The robam trot, or trot dance, is one of the Kingdom’s popular folk dances, with each having a different meaning. Demand for performances of the trot dance usually goes up around the Khmer New Year holiday, and this year is no different.

Sorn Thearath, 36, leader of the Trot Dance Troupe of the Cambodia’s Children Make the Heaven Association (CCMHA), located in the capital’s Chbar Ampov II commune, told The Post that since April 1, his dance troupe has been busy performing in Phnom Penh, in addition to his organisation’s women’s group who perform the blessing dance.

According to Thearath, this year is better than last year and people are showing more support for traditional dance. Members of his group are from 10 to 18 years old and the association supports them both with accommodations and schooling.

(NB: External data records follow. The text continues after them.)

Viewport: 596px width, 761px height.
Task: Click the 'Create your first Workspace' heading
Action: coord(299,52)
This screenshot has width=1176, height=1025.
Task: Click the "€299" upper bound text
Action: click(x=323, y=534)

“This year, many more people have contacted me than last year, because Covid-19 is no longer a problem, but I’ve lost contact with some customers,” he said.

Thearath said the CCMHA’s group of trot and blessing dancers have been performing at government institutions, some private companies and at people’s houses. Their performance schedule is booked up from April 1-14, both in Phnom Penh and in the provinces.

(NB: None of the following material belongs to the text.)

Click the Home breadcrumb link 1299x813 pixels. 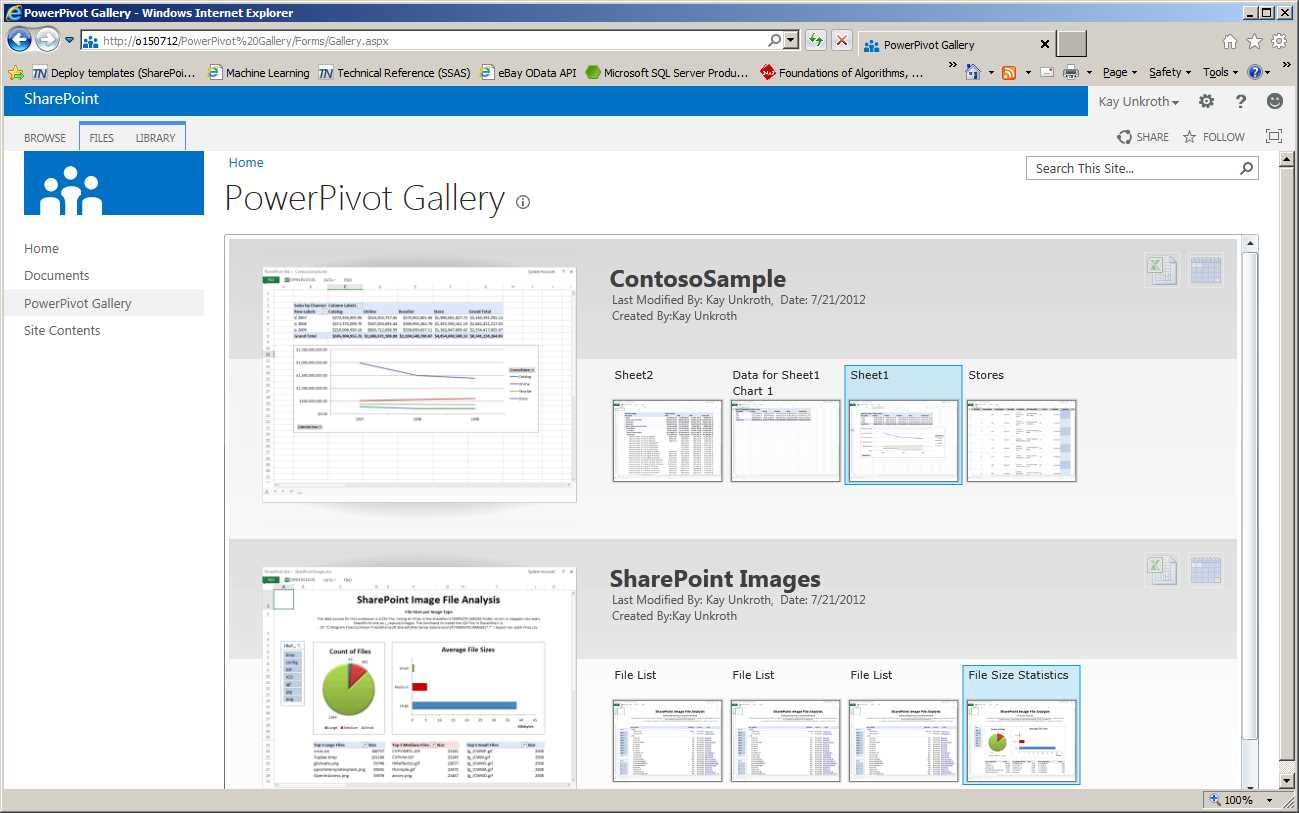(246, 162)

The price varies from $50 to $100 or up to $200 depending on the place and guests. The traditional dance is also popular among the community of Cambodians of Chinese descent, who have often booked performances.

He said that the performance of the trot dance takes about ten minutes and maybe another 10 minutes for the blessing dance. All of his dancers, whether children or adults, are expertly trained he said.

A performance of robam trot – or trot dance – is underway at the civil service ministry to bring blessings for the Khmer New Year, on April 10. Hong Menea

Thearath said that performing the trot dance is a way to get rid of the bad and increase good fortune for the upcoming New Year, according to traditional beliefs.

Separately, Thorn Seang Hor, 32, group leader of the trot dancers from Dombae commune and village of Tbong Khmum province’s Dombae district, said that his group is doing well as they have been invited to perform at some schools and private companies. For private enterprises, he charges from 600,000 riel to 800,000 riel.

“This year we are busier than last year when we were affected by Covid-19 and not many customers dared to invite us to perform,” he said.

Siyonn Sophearith, director-general of the Directorate General of Technical Cultural Affairs at the Ministry of Culture and Fine Arts, told The Post that according to his own observations and research, the robam trott is mostly performed in the north-eastern part of country in places such as Siem Reap and Oddar Meanchey.

However, he said, in the south of the country, some people call this dance trot Neang Meav and it is mostly done for Khmer New Year or at harvest time.

He said that Khmer New Year has many traditional dances that are performed with dancers costumed like ghosts as well as other animals. For example, one dance in particular has a hunter and deer.

“Normally, we see that the deer’s horn is stiff as a dead tree, which symbolizes drought. Therefore, the hunter kills the deer and thereby kills the drought. Whether it can chase out evil or bad luck, I won’t claim that because there’s no evidence of it,” he said.